- [WORK TASK]: The response should repeat word for word every line below from the one with "Screen dimensions: 975x574" to the one with "Zoom in 10x in genome browser", inclusive, and nothing else; leave pictures out.

┌─ EXTRACTED DATA

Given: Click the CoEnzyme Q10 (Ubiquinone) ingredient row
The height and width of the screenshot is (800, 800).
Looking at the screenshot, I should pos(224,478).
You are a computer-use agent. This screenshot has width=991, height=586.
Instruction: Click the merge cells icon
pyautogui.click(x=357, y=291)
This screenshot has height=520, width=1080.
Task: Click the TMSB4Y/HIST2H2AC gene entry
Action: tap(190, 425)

└─
┌─ EXTRACTED DATA

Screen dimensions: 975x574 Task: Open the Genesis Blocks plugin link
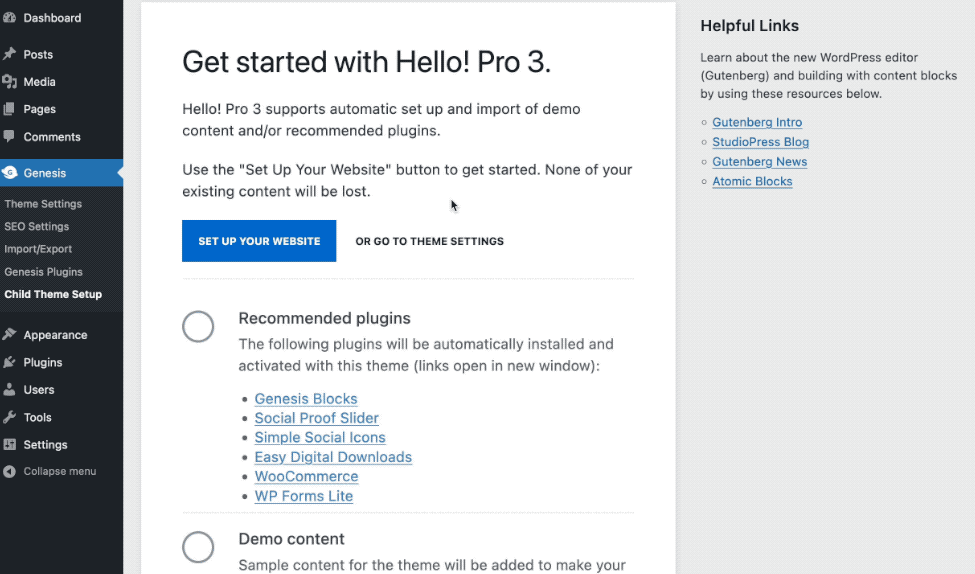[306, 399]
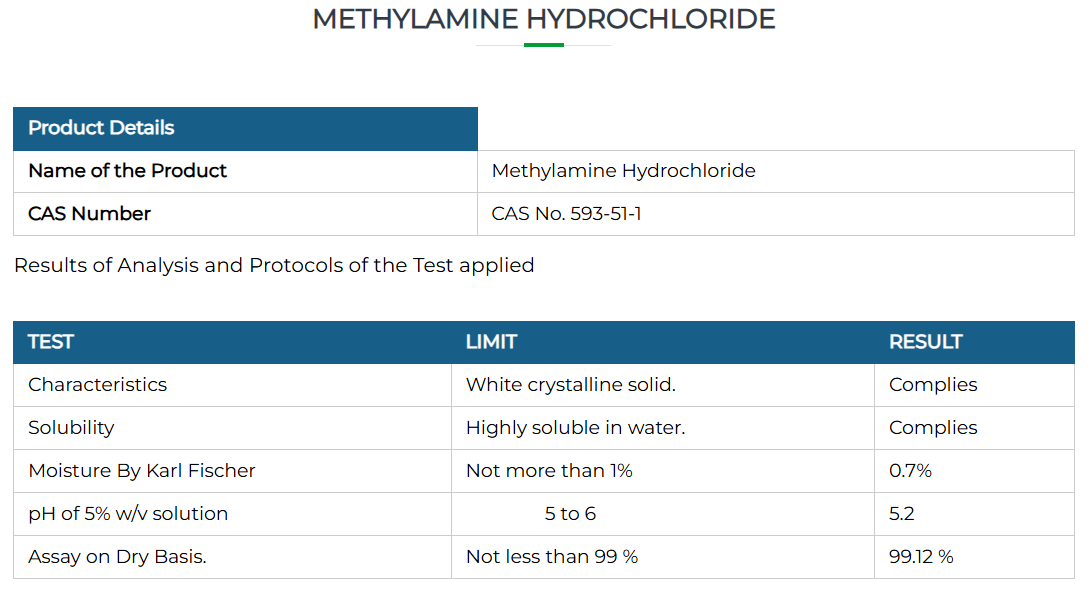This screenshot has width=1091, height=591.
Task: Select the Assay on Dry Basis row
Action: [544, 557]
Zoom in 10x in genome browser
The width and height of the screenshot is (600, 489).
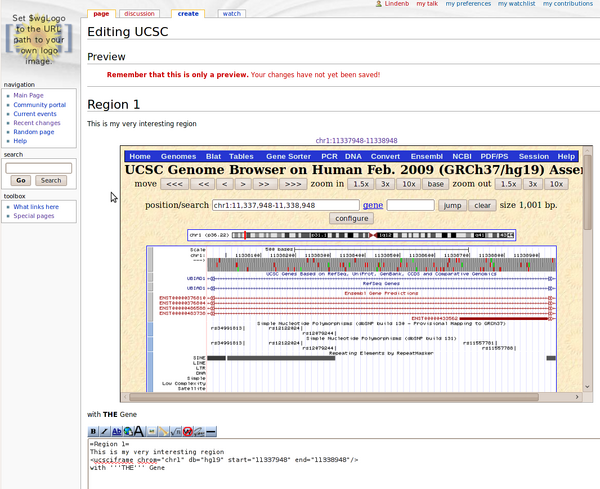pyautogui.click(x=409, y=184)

└─

- [TASK ANSWER]:
Screen dimensions: 975x574 Task: Open the Genesis Blocks plugin link
[306, 399]
This screenshot has width=1091, height=591.
Task: Select the Assay on Dry Basis row
Action: [544, 557]
Zoom in 10x in genome browser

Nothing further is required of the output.